A meritocracia como teatro trágico
Se você trabalhar muito, estudar muito, entregar tudo com excelência e aceitar críticas com humildade... talvez consiga manter o emprego por mais dois ciclos. Mas não se engane: a meritocracia é a nova astrologia corporativa — só serve para justificar o que já está decidido.
Não basta ser bom. É preciso parecer infalível, mesmo quando está prestes a desmaiar.
A performance virou condição de permanência. E a permanência, um looping de fingimentos. Tudo isso em nome de um sistema que premia sorte, networking e sobrenome, mas insiste que tudo depende de você.
Mentira. Mas com feedback contínuo.
Uma mentira sistematizada
Não é uma farsa isolada. É uma coreografia de ilusão. O sistema inteiro precisa que você acredite: que vai dar certo, que só depende de você, que essa dor é crescimento.
A mentira foi refinada em décadas de discursos publicitários, programas de trainee, oficinas de autoconhecimento e experiências gamificadas. O RH virou coach, o coach virou gestor, o gestor virou curador de propósito. Todos dançando em volta da fogueira de vaidades e indicadores.
E você? Você virou um avatar — com KPIs e ansiedade rodando no mesmo sistema operacional.
Adultos em loop infantil
Enquanto isso, nas entrelinhas da vida, a maturidade virou opcional. Crescer é um verbo adiado com urgência. A mesma empresa que exige alta performance oferece massagem relaxante e comanda festas temáticas de super-heróis. O uniforme é informal, mas o controle é total.
O jovem é tratado como mascote: precisa estar feliz, produtivo, comprometido e... agradecido.
A criança que não pode escolher o sabor do próprio sorvete agora precisa decidir o rumo da carreira, mas sem parecer hesitante. O resultado? Uma geração de adultos infantis — confiantes para emitir boletos, frágeis para cancelar planos.
Quando a autoestima virou protocolo
As escolas, por sua vez, foram treinadas para fidelizar pais, não formar filhos. A educação virou marketing de experiência: boletins viraram relatórios afetivos, reprovar virou violência, e o “sistema” virou algo a ser contornado com relatórios psicológicos.
O que era formação virou adaptação.
Os pais, por sua vez, se tornaram reféns de sua própria culpa. Culpados por não estarem mais presentes, supercompensam com presentes, psicólogos infantis e consultas semanais para discutir o comportamento da professora.
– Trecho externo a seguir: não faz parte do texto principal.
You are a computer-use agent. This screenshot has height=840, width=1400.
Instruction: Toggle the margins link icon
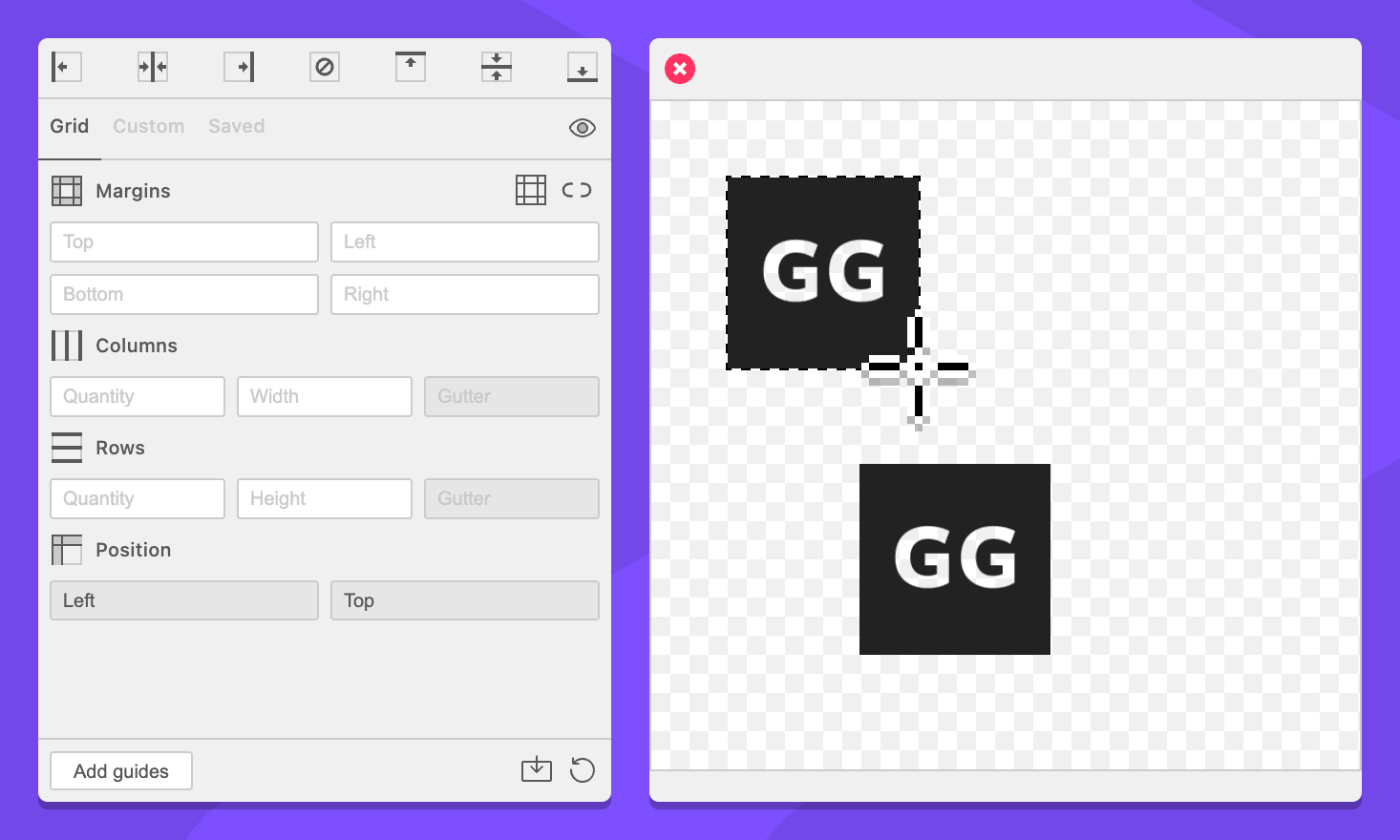point(577,190)
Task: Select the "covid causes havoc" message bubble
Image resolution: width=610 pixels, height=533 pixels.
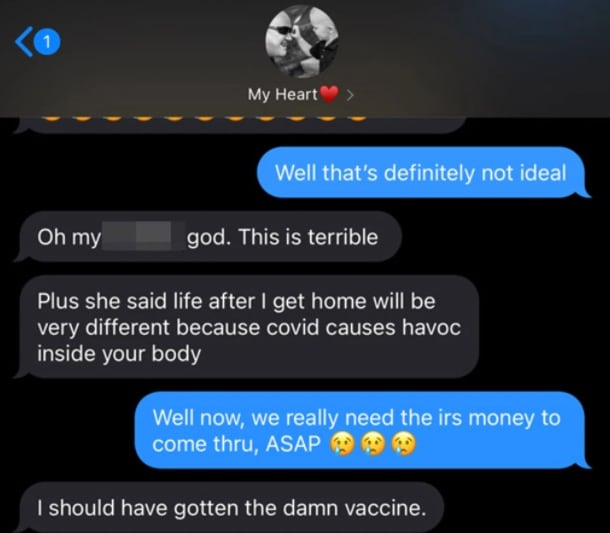Action: coord(247,327)
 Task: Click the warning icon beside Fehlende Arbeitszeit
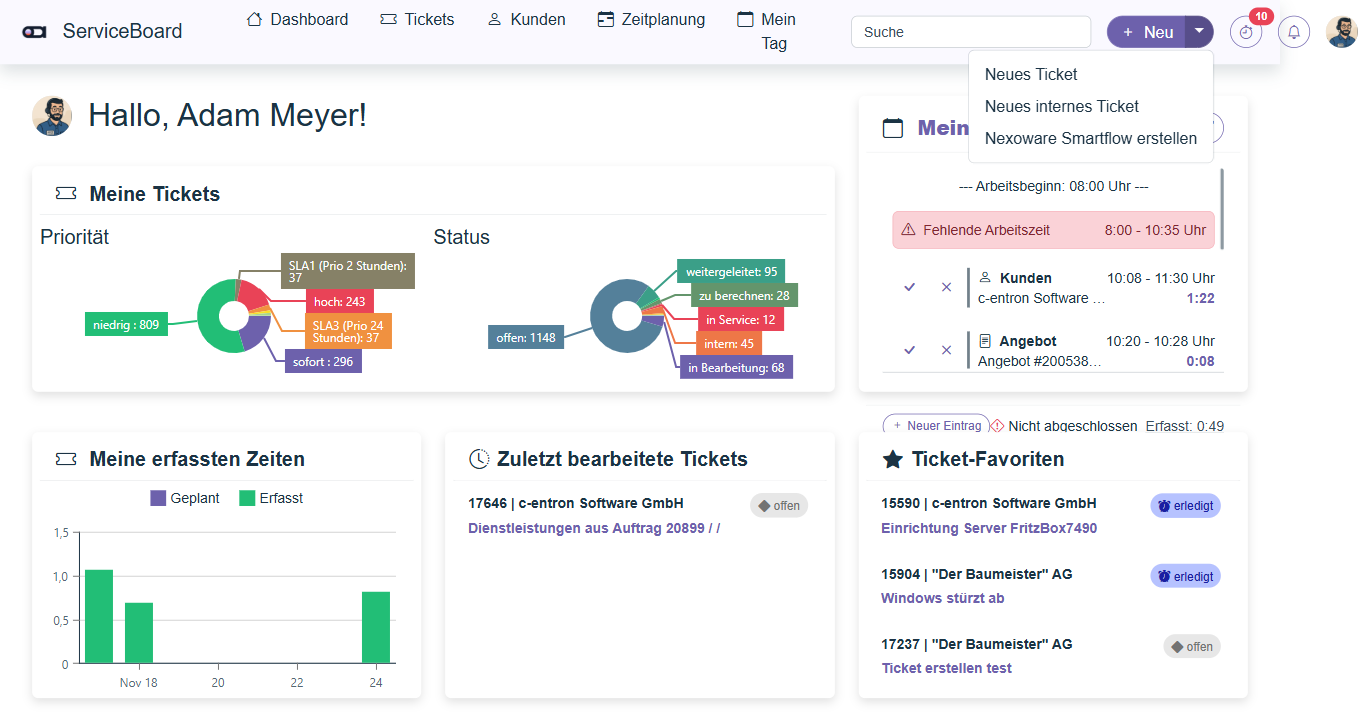[908, 230]
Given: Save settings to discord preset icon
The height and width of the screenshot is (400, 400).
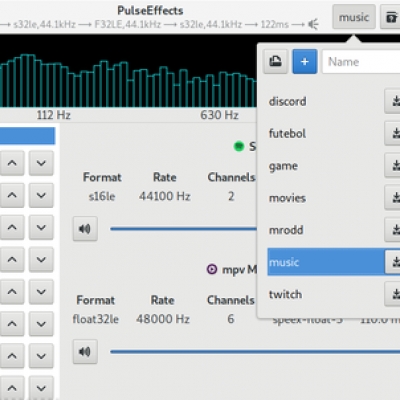Looking at the screenshot, I should 393,101.
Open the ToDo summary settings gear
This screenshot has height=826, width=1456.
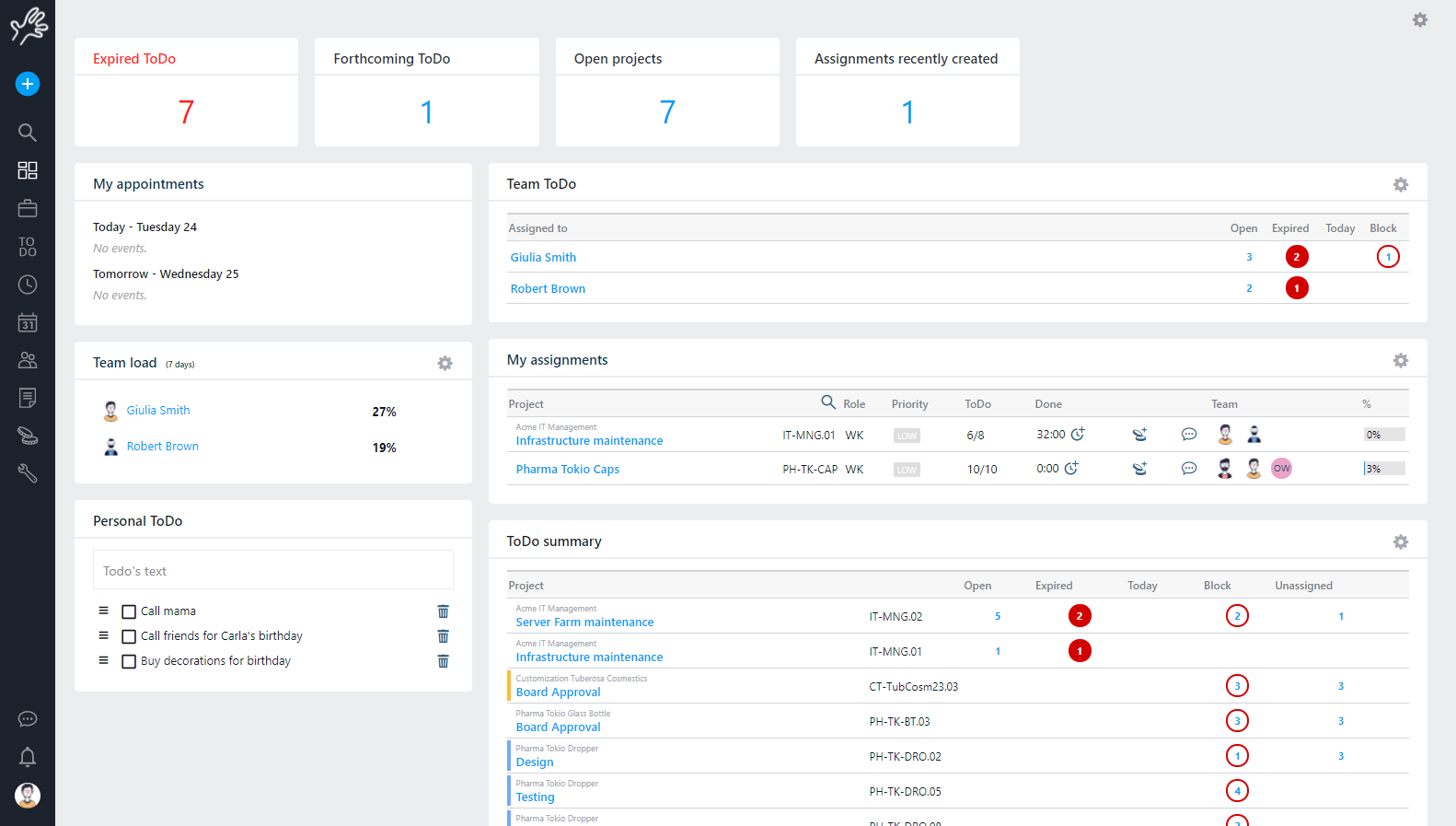[1400, 542]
O que era criação virou curadoria.
O mercado como paródia de si mesmo
O mercado atual é uma sátira que não se assume. Ele glamoriza a miséria emocional e estiliza a exaustão. Ele vende liberdade no formato de planilha, diversidade em tons pastéis e autenticidade sob o jugo do algoritmo.
Não é exagero: a nova escravidão é esteticamente clean.
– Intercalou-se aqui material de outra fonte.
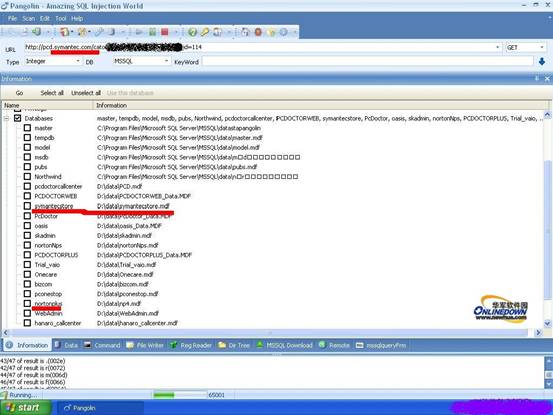This screenshot has width=553, height=415.
Task: Open the Tool menu
Action: pyautogui.click(x=61, y=18)
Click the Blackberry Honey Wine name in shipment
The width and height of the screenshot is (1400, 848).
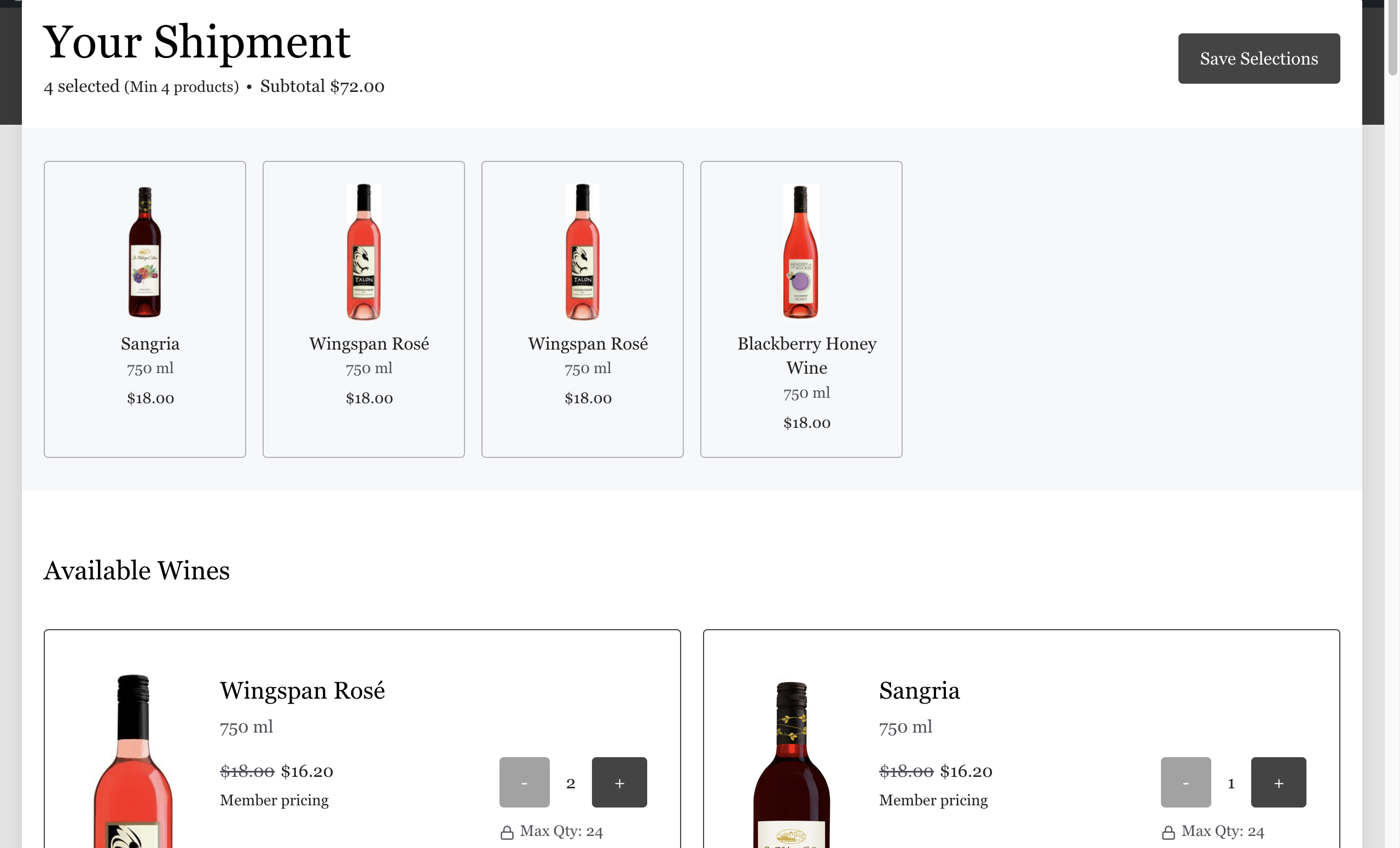(x=806, y=355)
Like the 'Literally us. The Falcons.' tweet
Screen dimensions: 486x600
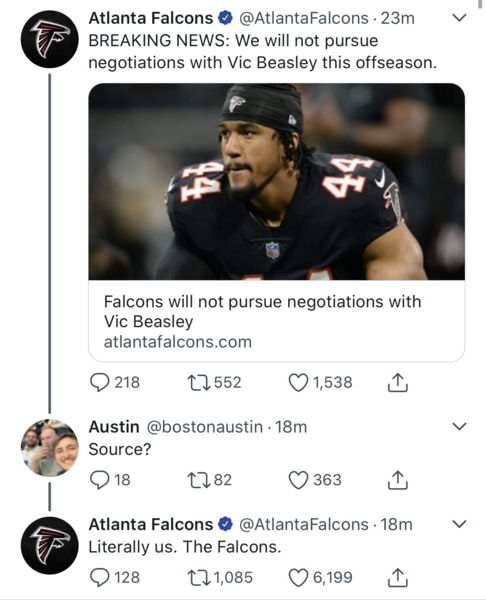click(298, 578)
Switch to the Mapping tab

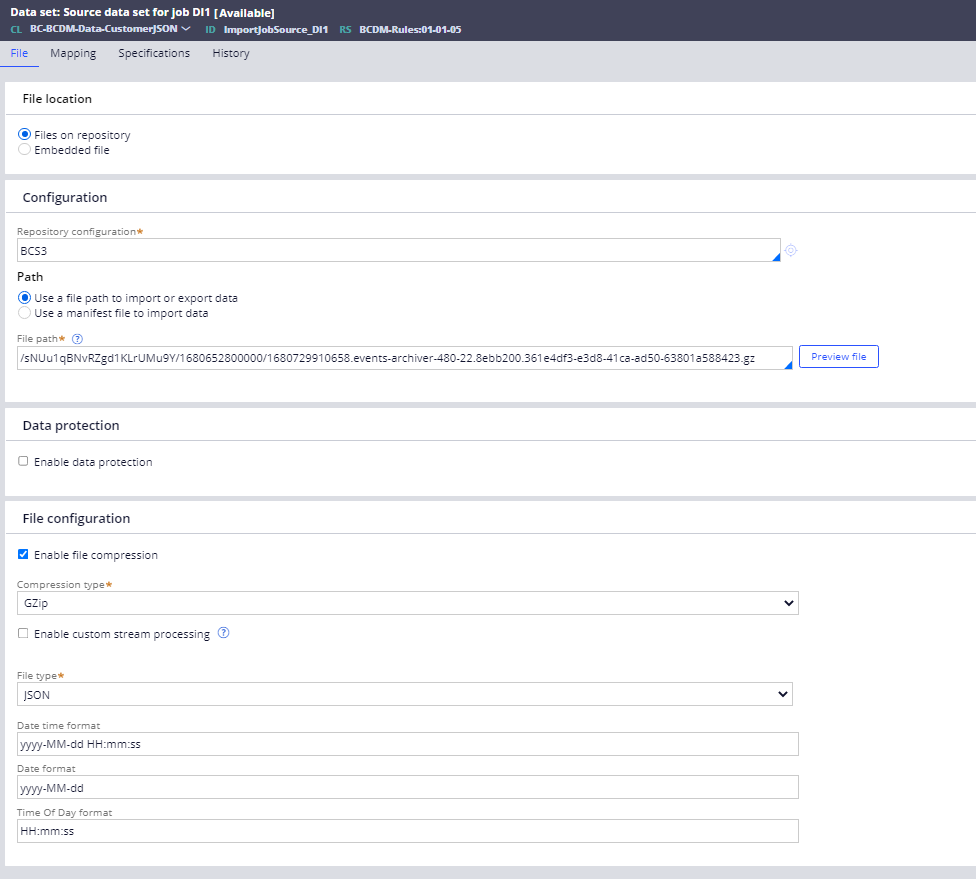73,53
As corporações tornaram-se templos da performance simbólica: você pode usar piercings, desde que não questione a hierarquia; pode levar seu cachorro, desde que não reclame da sobrecarga; pode ser você mesmo, desde que caiba no branding.
A diversidade virou banner. A saúde mental, uma assinatura premium.
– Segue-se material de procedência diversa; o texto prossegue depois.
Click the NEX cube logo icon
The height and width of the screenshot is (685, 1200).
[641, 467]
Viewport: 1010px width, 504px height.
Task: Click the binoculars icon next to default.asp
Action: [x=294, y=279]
Epílogo: É preciso desobedecer com elegância
Não há liberdade possível no centro do palco iluminado pelo mercado. A única saída — se é que há — é pela tangente. Desobedecer, resistir, rir com desdém. Não como revolta infantilizada, mas como lucidez adulta.
Sim, continue trabalhando. Sim, pague seus boletos. Mas jamais aceite o enredo pronto. Porque, se é para se esgotar, que seja por algo que ao menos valha sua presença — e não apenas sua entrega.
Como eu disse outro dia a uma jovem leitora: o sistema quer que você brilhe até se apagar — e depois agradeça pela oportunidade.
Pois eu prefiro acender em silêncio, sem me consumir para iluminar reuniões que jamais serão lembradas.
Seja bem-vinda ao mercado. Tire os sapatos, sorria para o crachá — e guarde sua lucidez a sete chaves. Porque aqui, quem pensa demais... é visto como problema de clima organizacional.